▶ _VOTRE TÂCHE_: D'après l'extrait sur Mary Anning, qui cite son nom pour la première fois en France, et en quelle année ?
:: EXTRAIT DU DOCUMENT ::
En 1834, le paléontologue suisse Louis Agassiz se rend dans la région et est particulièrement impressionné par les connaissances des deux femmes. En hommage, il nomme plusieurs espèces de poissons fossiles de leurs noms. Mais Mary Anning reste une femme, qui plus est issue d’un milieu pauvre, s’adonnant à ce que l’on considère être un loisir de riches et non un gagne-pain, comme ce fut le cas pour sa famille. Les scientifiques européens s’appuient sur ses travaux et ses interprétations pour publier leurs articles, mais ne la mentionnent jamais dans leurs écrits. Son nom est cité pour la première fois, en France, en 1825, par Georges Cuvier dans la légende d’une illustration d’un plésiosaure et, en 1829, dans un article de William Buckland.
:::
:: MATÉRIEL EXTRAIT ::
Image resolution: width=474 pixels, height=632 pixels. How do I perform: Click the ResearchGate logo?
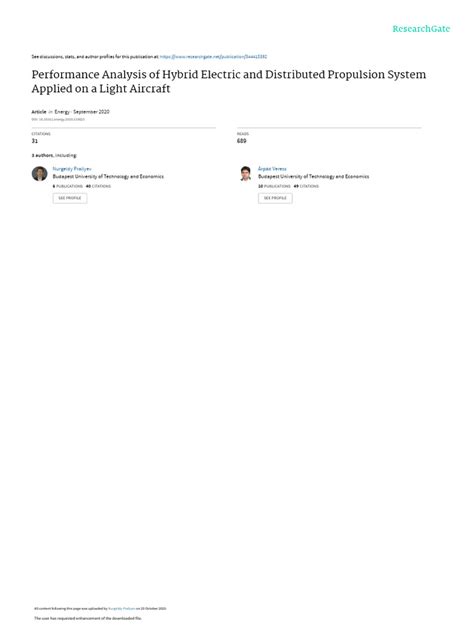tap(421, 29)
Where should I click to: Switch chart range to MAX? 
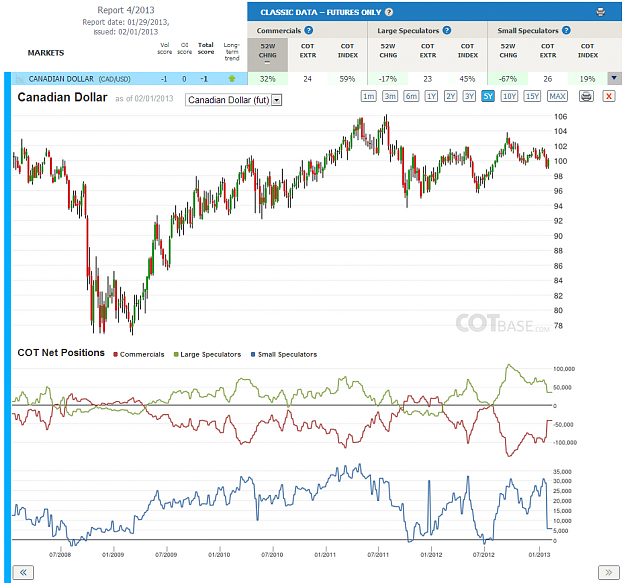557,96
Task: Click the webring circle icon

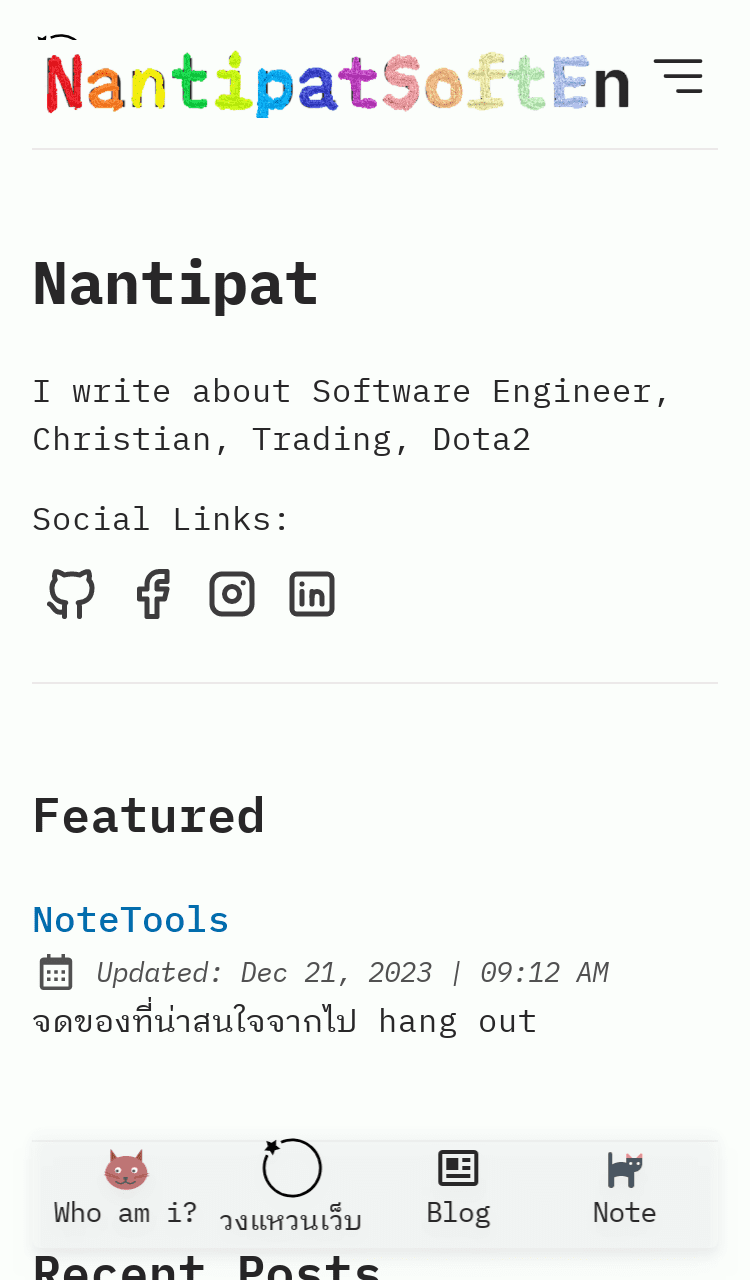Action: (x=291, y=1167)
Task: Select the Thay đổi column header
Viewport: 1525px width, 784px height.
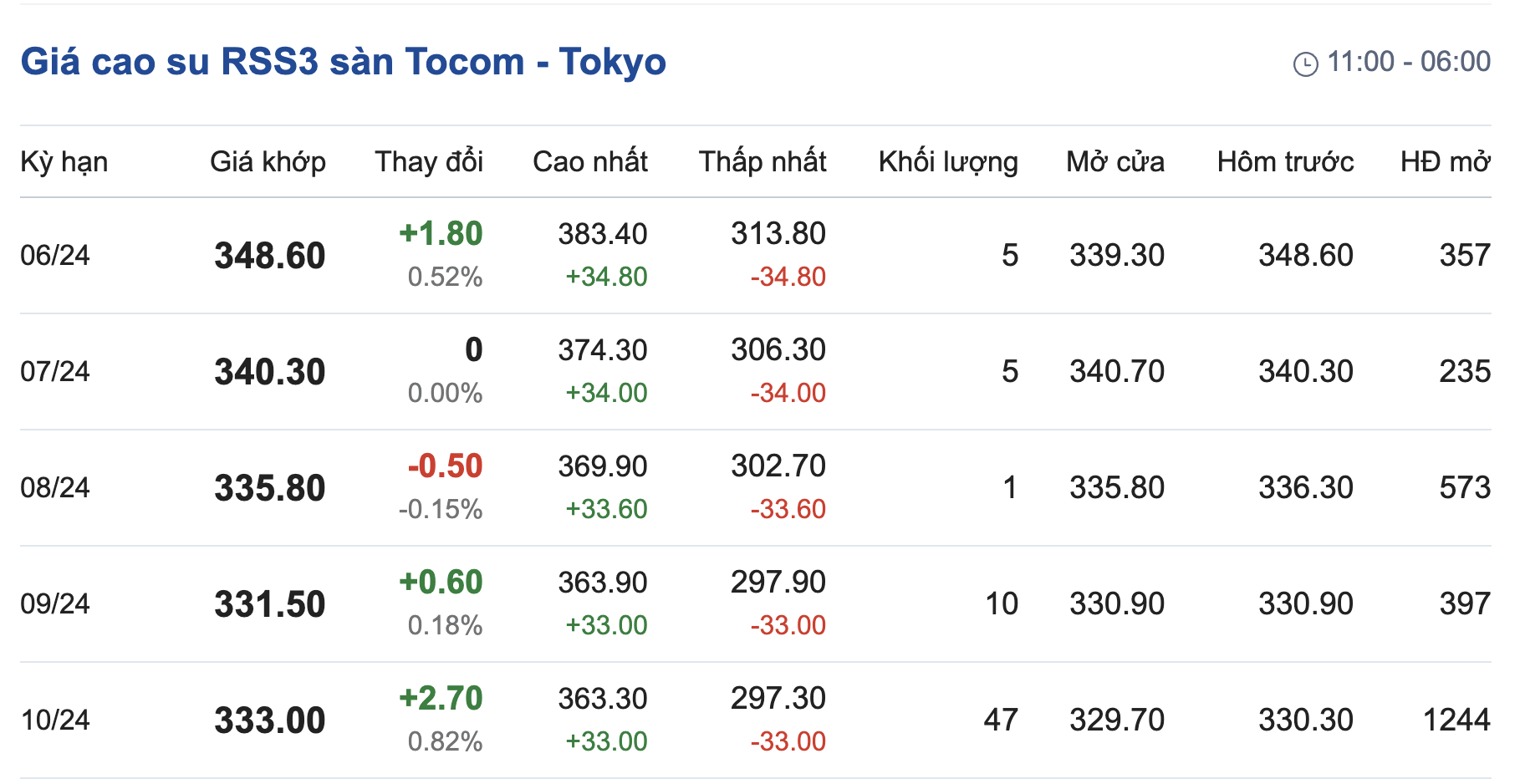Action: pyautogui.click(x=429, y=161)
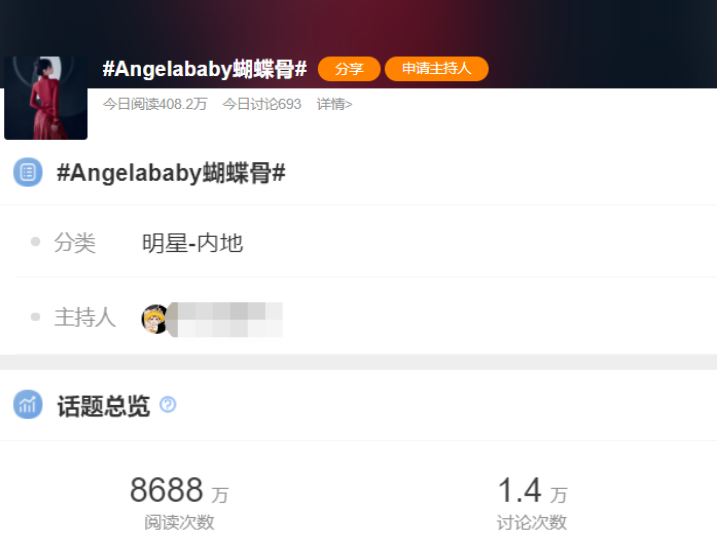Click the 8688万 read count figure
Viewport: 717px width, 541px height.
coord(179,490)
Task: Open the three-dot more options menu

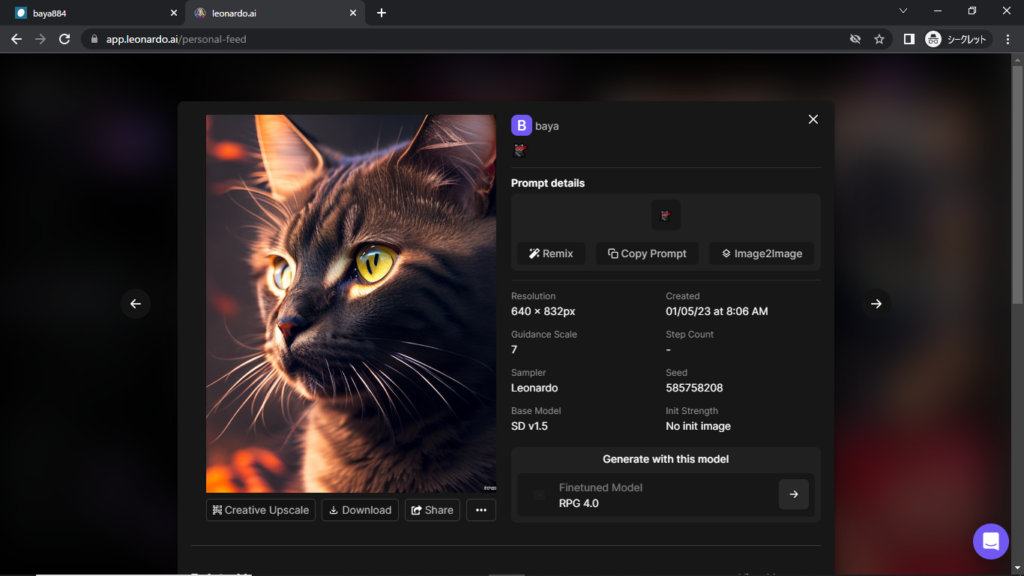Action: 481,510
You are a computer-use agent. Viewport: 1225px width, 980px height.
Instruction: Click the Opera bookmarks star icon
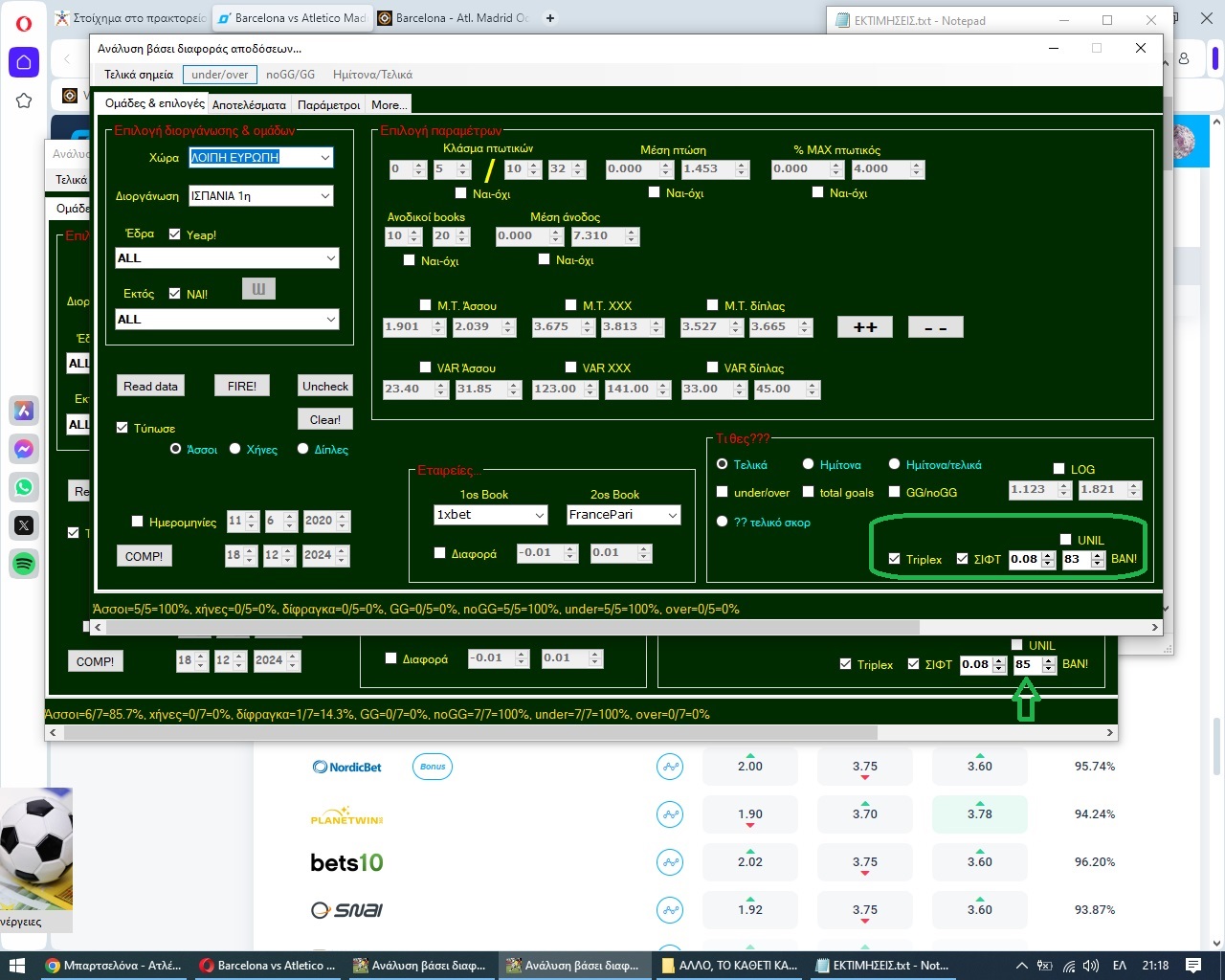point(24,100)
:::
▶ _RÉPONSE_: Georges Cuvier, en 1825, dans la légende d'une illustration d'un plésiosaure.